■ The task ■
Copy every line that holds the string "agent" from the data below.

■ Given records ■
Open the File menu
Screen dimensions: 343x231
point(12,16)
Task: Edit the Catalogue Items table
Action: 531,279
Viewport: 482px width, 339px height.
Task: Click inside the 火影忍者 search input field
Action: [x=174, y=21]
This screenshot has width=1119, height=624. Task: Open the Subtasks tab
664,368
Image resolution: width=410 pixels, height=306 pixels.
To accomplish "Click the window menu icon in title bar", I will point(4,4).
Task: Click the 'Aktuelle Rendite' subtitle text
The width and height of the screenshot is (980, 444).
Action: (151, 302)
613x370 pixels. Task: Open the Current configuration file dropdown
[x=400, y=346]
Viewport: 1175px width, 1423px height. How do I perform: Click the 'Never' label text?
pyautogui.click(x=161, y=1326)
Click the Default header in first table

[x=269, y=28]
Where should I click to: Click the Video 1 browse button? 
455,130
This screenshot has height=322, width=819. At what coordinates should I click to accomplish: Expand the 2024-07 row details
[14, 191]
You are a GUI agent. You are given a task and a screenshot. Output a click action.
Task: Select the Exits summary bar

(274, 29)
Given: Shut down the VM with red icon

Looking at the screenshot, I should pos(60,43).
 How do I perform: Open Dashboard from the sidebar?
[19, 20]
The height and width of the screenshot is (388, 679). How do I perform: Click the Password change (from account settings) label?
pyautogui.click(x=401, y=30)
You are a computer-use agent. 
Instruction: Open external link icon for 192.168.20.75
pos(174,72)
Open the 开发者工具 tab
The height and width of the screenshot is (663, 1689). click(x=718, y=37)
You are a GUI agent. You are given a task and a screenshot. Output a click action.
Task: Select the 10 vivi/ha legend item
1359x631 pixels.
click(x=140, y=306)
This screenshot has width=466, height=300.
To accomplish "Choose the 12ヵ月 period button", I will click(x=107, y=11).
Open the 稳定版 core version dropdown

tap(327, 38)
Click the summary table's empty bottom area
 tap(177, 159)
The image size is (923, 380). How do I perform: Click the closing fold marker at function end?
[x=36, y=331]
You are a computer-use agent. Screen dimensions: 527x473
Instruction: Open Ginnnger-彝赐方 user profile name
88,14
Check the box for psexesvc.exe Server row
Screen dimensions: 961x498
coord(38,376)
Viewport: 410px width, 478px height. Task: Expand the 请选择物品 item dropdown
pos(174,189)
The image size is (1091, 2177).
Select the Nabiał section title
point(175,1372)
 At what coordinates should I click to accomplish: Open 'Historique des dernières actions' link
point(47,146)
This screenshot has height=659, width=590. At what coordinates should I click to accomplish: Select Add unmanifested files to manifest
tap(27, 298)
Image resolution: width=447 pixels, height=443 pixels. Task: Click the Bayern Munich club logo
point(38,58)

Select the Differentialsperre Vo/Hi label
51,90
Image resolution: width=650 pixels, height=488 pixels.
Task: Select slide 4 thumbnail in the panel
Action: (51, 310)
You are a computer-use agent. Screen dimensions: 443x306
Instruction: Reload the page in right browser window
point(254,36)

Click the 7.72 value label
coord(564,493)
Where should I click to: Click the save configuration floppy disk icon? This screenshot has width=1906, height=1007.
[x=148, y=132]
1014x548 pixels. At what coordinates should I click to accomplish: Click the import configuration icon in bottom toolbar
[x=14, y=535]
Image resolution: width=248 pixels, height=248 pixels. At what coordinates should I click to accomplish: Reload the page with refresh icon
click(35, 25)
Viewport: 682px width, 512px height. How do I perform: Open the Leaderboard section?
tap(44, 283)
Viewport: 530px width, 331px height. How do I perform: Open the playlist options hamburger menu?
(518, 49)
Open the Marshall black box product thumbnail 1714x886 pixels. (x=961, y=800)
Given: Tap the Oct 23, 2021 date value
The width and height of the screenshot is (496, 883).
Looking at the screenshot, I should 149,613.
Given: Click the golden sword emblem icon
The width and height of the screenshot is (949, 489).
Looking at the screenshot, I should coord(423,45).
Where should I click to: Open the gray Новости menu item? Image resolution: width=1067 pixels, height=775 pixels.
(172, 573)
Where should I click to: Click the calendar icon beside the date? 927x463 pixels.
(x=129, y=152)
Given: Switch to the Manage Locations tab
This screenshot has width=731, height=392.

■ Answer space ■
You are a GUI agent. You are given a task and a screenshot. Output a click action.
You are a computer-use agent. 
You are a GUI agent. You are given a task and a screenshot. Output a click action.
You are a computer-use agent. Screen dimensions: 527x473
You are a computer-use agent. Screen dimensions: 443x306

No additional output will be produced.